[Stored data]
-----

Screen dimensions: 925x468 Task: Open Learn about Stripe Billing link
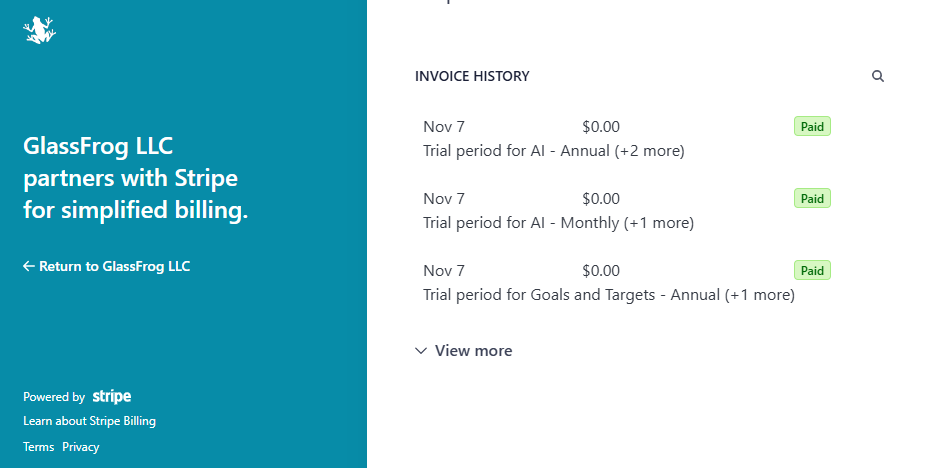coord(89,421)
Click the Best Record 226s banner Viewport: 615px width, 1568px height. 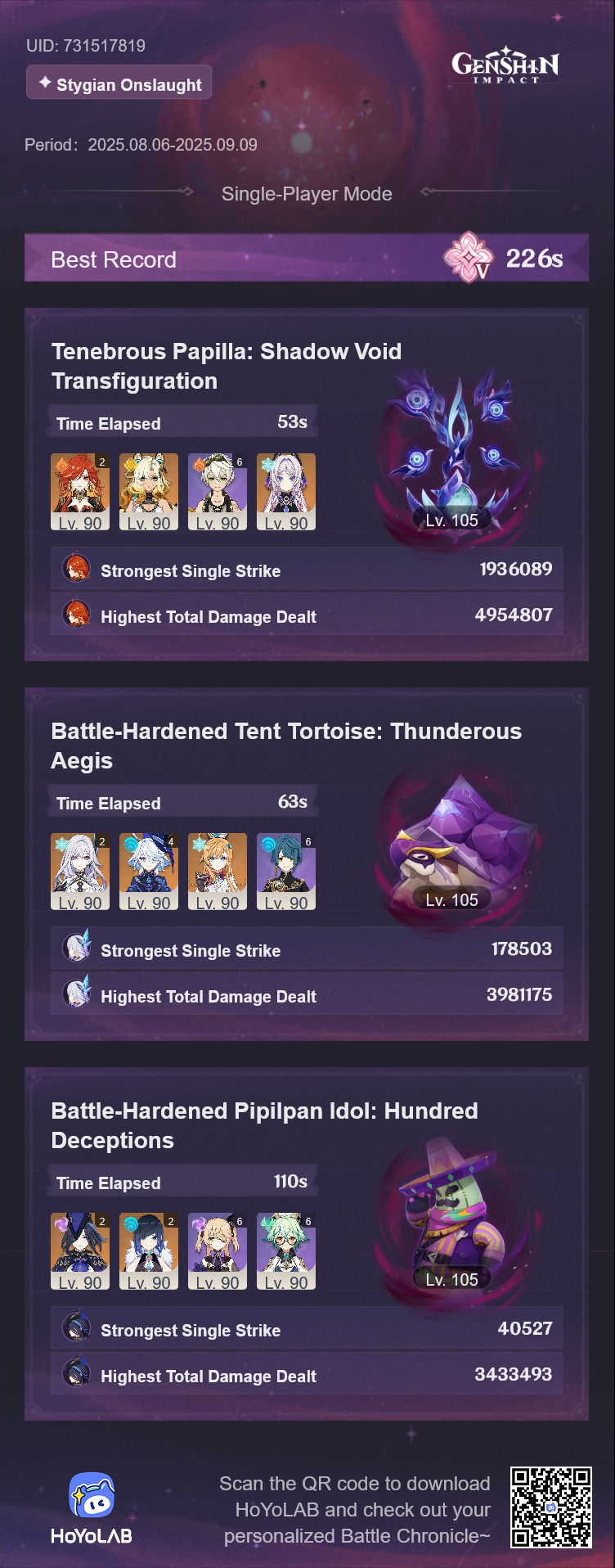coord(307,259)
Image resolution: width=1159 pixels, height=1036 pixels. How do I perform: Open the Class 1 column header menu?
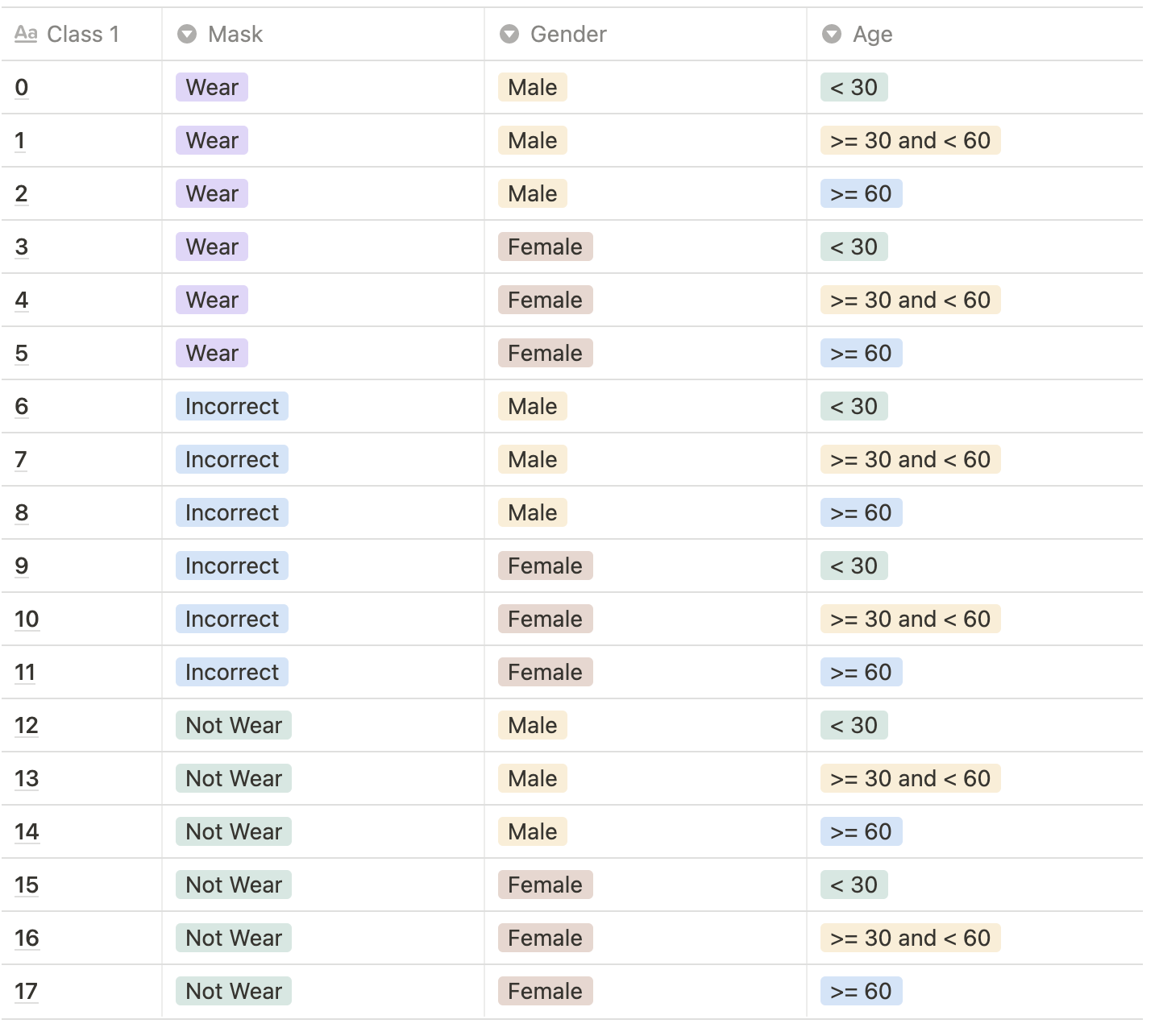click(x=84, y=34)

-----

Work request → The last line of the entries marks the end, and the line with "Image resolution: width=1159" marks the start. Output exactly those two lines and every line between them, nothing else, with the pictures left out.

Answer to this exercise →
Image resolution: width=1159 pixels, height=1036 pixels. How do I perform: Open the Class 1 column header menu?
click(x=84, y=34)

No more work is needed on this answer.